Records shown:

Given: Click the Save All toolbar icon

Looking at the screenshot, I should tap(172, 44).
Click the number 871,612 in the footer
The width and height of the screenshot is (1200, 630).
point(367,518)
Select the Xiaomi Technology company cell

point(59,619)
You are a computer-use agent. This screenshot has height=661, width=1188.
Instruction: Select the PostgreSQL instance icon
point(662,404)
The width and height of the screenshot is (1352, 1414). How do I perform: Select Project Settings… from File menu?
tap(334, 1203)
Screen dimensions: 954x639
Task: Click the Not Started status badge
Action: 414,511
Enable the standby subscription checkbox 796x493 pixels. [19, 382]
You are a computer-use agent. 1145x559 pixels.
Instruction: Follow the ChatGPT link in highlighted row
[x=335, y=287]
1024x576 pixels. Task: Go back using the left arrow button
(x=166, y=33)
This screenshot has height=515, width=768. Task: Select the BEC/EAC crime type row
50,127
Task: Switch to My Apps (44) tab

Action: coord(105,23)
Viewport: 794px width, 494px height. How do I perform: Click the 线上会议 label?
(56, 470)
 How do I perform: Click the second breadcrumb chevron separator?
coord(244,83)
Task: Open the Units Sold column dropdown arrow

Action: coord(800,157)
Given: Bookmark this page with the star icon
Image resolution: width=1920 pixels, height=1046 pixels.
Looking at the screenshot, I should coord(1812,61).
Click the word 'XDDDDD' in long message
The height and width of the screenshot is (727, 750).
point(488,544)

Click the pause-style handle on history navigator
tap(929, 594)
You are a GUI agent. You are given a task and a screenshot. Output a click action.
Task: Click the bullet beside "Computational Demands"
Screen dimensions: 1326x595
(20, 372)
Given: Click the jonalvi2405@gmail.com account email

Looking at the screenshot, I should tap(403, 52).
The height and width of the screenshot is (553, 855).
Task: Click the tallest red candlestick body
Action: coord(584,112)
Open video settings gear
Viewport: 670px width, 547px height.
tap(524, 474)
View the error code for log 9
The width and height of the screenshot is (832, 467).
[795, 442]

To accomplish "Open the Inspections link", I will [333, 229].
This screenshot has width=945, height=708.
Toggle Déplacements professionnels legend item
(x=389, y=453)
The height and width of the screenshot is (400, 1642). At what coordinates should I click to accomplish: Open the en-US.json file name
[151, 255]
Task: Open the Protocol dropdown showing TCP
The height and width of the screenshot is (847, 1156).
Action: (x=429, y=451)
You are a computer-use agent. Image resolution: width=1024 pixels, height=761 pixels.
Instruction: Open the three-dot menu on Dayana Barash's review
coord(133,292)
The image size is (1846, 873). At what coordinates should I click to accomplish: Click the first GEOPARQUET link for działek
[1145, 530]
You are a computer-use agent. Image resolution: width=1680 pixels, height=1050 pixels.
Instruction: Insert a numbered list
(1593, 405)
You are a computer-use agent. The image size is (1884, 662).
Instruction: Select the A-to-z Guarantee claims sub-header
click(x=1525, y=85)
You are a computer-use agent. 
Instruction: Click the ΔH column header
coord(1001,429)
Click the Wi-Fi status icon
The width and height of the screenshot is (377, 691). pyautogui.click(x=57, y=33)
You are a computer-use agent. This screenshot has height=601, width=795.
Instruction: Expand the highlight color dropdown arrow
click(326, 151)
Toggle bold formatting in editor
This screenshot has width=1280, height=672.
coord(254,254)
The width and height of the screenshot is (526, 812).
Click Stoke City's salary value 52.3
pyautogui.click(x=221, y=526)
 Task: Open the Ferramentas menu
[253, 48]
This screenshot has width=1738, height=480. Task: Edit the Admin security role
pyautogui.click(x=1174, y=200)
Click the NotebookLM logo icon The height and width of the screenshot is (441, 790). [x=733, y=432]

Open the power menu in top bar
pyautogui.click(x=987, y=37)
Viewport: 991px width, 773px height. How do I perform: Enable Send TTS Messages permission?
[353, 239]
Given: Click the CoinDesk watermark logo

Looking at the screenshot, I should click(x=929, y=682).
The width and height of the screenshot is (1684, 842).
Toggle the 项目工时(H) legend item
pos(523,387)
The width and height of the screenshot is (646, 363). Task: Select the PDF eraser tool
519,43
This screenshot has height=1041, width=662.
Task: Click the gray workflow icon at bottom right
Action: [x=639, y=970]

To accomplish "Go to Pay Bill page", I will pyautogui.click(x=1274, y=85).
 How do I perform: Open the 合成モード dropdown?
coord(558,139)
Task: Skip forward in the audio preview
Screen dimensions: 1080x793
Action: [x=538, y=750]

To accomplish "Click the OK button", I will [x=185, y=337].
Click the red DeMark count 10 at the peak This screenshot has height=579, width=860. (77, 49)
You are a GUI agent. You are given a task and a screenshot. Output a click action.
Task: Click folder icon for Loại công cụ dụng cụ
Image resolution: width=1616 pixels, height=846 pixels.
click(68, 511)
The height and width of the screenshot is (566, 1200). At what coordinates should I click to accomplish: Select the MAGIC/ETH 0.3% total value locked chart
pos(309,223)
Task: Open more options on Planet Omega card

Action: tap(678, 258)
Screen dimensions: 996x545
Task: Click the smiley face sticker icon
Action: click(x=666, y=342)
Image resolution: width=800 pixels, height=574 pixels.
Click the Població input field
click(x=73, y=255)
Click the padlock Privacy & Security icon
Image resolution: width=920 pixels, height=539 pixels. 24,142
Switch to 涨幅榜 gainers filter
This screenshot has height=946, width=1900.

Aim of the task:
Each line of the material is to be returned precisely as written.

Answer to the problem:
Given: Click the Save All toolbar icon

Looking at the screenshot, I should tap(172, 44).
Click the number 871,612 in the footer
The width and height of the screenshot is (1200, 630).
point(367,518)
Select the Xiaomi Technology company cell

point(59,619)
You are a computer-use agent. This screenshot has height=661, width=1188.
Instruction: Select the PostgreSQL instance icon
point(662,404)
The width and height of the screenshot is (1352, 1414). How do I perform: Select Project Settings… from File menu?
tap(334, 1203)
Screen dimensions: 954x639
Task: Click the Not Started status badge
Action: 414,511
Enable the standby subscription checkbox 796x493 pixels. [19, 382]
You are a computer-use agent. 1145x559 pixels.
Instruction: Follow the ChatGPT link in highlighted row
[x=335, y=287]
1024x576 pixels. Task: Go back using the left arrow button
(x=166, y=33)
This screenshot has height=515, width=768. Task: Select the BEC/EAC crime type row
50,127
Task: Switch to My Apps (44) tab

Action: coord(105,23)
Viewport: 794px width, 494px height. How do I perform: Click the 线上会议 label?
(56, 470)
 How do I perform: Click the second breadcrumb chevron separator?
coord(244,83)
Task: Open the Units Sold column dropdown arrow

Action: coord(800,157)
Given: Bookmark this page with the star icon
Image resolution: width=1920 pixels, height=1046 pixels.
Looking at the screenshot, I should coord(1812,61).
Click the word 'XDDDDD' in long message
The height and width of the screenshot is (727, 750).
point(488,544)

Click the pause-style handle on history navigator
tap(929, 594)
You are a GUI agent. You are given a task and a screenshot. Output a click action.
Task: Click the bullet beside "Computational Demands"
Screen dimensions: 1326x595
(20, 372)
Given: Click the jonalvi2405@gmail.com account email

Looking at the screenshot, I should tap(403, 52).
The height and width of the screenshot is (553, 855).
Task: Click the tallest red candlestick body
Action: coord(584,112)
Open video settings gear
Viewport: 670px width, 547px height.
tap(524, 474)
View the error code for log 9
The width and height of the screenshot is (832, 467).
[795, 442]

To accomplish "Open the Inspections link", I will [333, 229].
This screenshot has width=945, height=708.
Toggle Déplacements professionnels legend item
(x=389, y=453)
The height and width of the screenshot is (400, 1642). At what coordinates should I click to accomplish: Open the en-US.json file name
[151, 255]
Task: Open the Protocol dropdown showing TCP
The height and width of the screenshot is (847, 1156).
Action: (x=429, y=451)
You are a computer-use agent. Image resolution: width=1024 pixels, height=761 pixels.
Instruction: Open the three-dot menu on Dayana Barash's review
coord(133,292)
The image size is (1846, 873). At what coordinates should I click to accomplish: Click the first GEOPARQUET link for działek
[1145, 530]
You are a computer-use agent. Image resolution: width=1680 pixels, height=1050 pixels.
Instruction: Insert a numbered list
(1593, 405)
You are a computer-use agent. The image size is (1884, 662).
Instruction: Select the A-to-z Guarantee claims sub-header
click(x=1525, y=85)
You are a computer-use agent. 
Instruction: Click the ΔH column header
coord(1001,429)
Click the Wi-Fi status icon
The width and height of the screenshot is (377, 691). pyautogui.click(x=57, y=33)
You are a computer-use agent. This screenshot has height=601, width=795.
Instruction: Expand the highlight color dropdown arrow
click(326, 151)
Toggle bold formatting in editor
This screenshot has width=1280, height=672.
coord(254,254)
The width and height of the screenshot is (526, 812).
Click Stoke City's salary value 52.3
pyautogui.click(x=221, y=526)
 Task: Open the Ferramentas menu
[253, 48]
This screenshot has width=1738, height=480. Task: Edit the Admin security role
pyautogui.click(x=1174, y=200)
Click the NotebookLM logo icon The height and width of the screenshot is (441, 790). [x=733, y=432]

Open the power menu in top bar
pyautogui.click(x=987, y=37)
Viewport: 991px width, 773px height. How do I perform: Enable Send TTS Messages permission?
[353, 239]
Given: Click the CoinDesk watermark logo

Looking at the screenshot, I should click(x=929, y=682).
The width and height of the screenshot is (1684, 842).
Toggle the 项目工时(H) legend item
pos(523,387)
The width and height of the screenshot is (646, 363). Task: Select the PDF eraser tool
519,43
This screenshot has height=1041, width=662.
Task: Click the gray workflow icon at bottom right
Action: [x=639, y=970]

To accomplish "Go to Pay Bill page", I will pyautogui.click(x=1274, y=85).
 How do I perform: Open the 合成モード dropdown?
coord(558,139)
Task: Skip forward in the audio preview
Screen dimensions: 1080x793
Action: [x=538, y=750]

To accomplish "Click the OK button", I will [x=185, y=337].
Click the red DeMark count 10 at the peak This screenshot has height=579, width=860. (77, 49)
You are a GUI agent. You are given a task and a screenshot. Output a click action.
Task: Click folder icon for Loại công cụ dụng cụ
Image resolution: width=1616 pixels, height=846 pixels.
click(68, 511)
The height and width of the screenshot is (566, 1200). At what coordinates should I click to accomplish: Select the MAGIC/ETH 0.3% total value locked chart
pos(309,223)
Task: Open more options on Planet Omega card

Action: tap(678, 258)
Screen dimensions: 996x545
Task: Click the smiley face sticker icon
Action: click(x=666, y=342)
Image resolution: width=800 pixels, height=574 pixels.
Click the Població input field
click(x=73, y=255)
Click the padlock Privacy & Security icon
Image resolution: width=920 pixels, height=539 pixels. 24,142
Switch to 涨幅榜 gainers filter
This screenshot has height=946, width=1900.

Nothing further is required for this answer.